Research on the Impact of AI Coaches
An AI Coach can be effective in goal attainment and self-resilience. Several studies also show that AI can match human coaches to deliver structured interventions, on particular domains (such as productivity) coaching.
Working alliance, a key factor in coaching relationships, has mixed results in AI coaching. While some AI systems establish a moderate working alliance with clients, others struggle to foster the deep rapport necessary for trust-based coaching relationships.
Ethics
Unfortunately, and no surprise here — not a lot of research on ethical concerns in AI coaching. What is well established are general risks underpinning all use of AI, namely: data privacy, security, bias, and little meaningful regulatory oversight. Every AI coaching platform will navigate these ethical challenges, and they will do so more-or-less, well and their track record may change by the day/hour. So – it’s difficult and nearly impossible to ensure they are unbiased and trustworthy. This puts issues such as transparency in any use of AI and decisions that are based on use of AI on the Coach to ensure informed consent about risks and ethical use of personal data.
Interdependent Pairs (aka Polarity, Paradox) for Coaches and Coaching Field
General AI literacy must leverage several key polarities in service of the Greater Purpose Statement (GPS):
GPS=Generative Change That’s Sustainable for the Coach
Adapt to AI Consciously And Integrate AI Consciously
GPS=Best of Human-Tech Partnership for the Client
Augmentation And Automation
Transformational (Human Coaches) And Transactional (AI Coaches)

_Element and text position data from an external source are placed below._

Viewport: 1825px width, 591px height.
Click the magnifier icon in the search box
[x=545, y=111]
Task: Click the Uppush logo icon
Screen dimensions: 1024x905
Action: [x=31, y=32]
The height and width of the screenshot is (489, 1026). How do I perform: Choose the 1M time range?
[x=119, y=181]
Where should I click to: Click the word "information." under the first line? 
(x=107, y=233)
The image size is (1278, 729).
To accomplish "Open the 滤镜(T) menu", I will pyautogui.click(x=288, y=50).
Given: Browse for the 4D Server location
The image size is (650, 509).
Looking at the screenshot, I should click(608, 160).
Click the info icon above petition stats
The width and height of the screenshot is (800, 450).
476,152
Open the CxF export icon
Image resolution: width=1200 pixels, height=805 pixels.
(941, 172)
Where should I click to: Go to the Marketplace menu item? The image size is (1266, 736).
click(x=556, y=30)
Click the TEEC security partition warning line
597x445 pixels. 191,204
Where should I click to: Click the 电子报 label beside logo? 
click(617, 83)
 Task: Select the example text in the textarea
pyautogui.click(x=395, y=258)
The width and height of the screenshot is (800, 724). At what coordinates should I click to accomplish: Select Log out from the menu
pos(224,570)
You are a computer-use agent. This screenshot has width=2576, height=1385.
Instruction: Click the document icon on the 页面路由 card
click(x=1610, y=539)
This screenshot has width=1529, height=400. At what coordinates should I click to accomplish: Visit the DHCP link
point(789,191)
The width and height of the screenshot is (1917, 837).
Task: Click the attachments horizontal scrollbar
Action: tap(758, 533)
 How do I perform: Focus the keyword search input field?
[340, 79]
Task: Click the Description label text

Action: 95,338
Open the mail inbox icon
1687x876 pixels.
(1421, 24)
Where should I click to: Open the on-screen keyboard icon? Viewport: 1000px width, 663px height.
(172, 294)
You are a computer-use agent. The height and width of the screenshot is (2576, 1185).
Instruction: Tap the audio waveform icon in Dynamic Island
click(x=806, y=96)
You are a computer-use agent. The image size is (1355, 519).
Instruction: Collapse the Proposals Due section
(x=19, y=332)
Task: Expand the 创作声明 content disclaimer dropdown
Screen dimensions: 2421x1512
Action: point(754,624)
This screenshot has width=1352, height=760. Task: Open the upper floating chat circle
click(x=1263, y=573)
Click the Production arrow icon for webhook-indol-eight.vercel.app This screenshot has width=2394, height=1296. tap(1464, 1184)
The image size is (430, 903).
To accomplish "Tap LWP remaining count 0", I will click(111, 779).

GPS=Physical, Emotional, and Mental Well-Being for Humans
Tactical (short period) Technology Breaks And Strategic (long period) Technology Breaks
A few high-leverage Action Steps for Coaches/Humans:
- Treat the power of AI/technology and its intake like food — disciplined indulgence with overall healthiness in mind, always.
- Building-in daily times for tech breaks and extended times for tech breaks.
- Keep abreast of evolving AI trends and AI Coaching research to understand strengths and limitations of AI.
- If an AI Coach is considered, do so in partnership with Clients — fully disclosing benefits/limits, and transparency.
- When used, treat the AI Coach as the “third party” to Human Coach/Client partnership — evolving/evaluating its benefit to the relationship.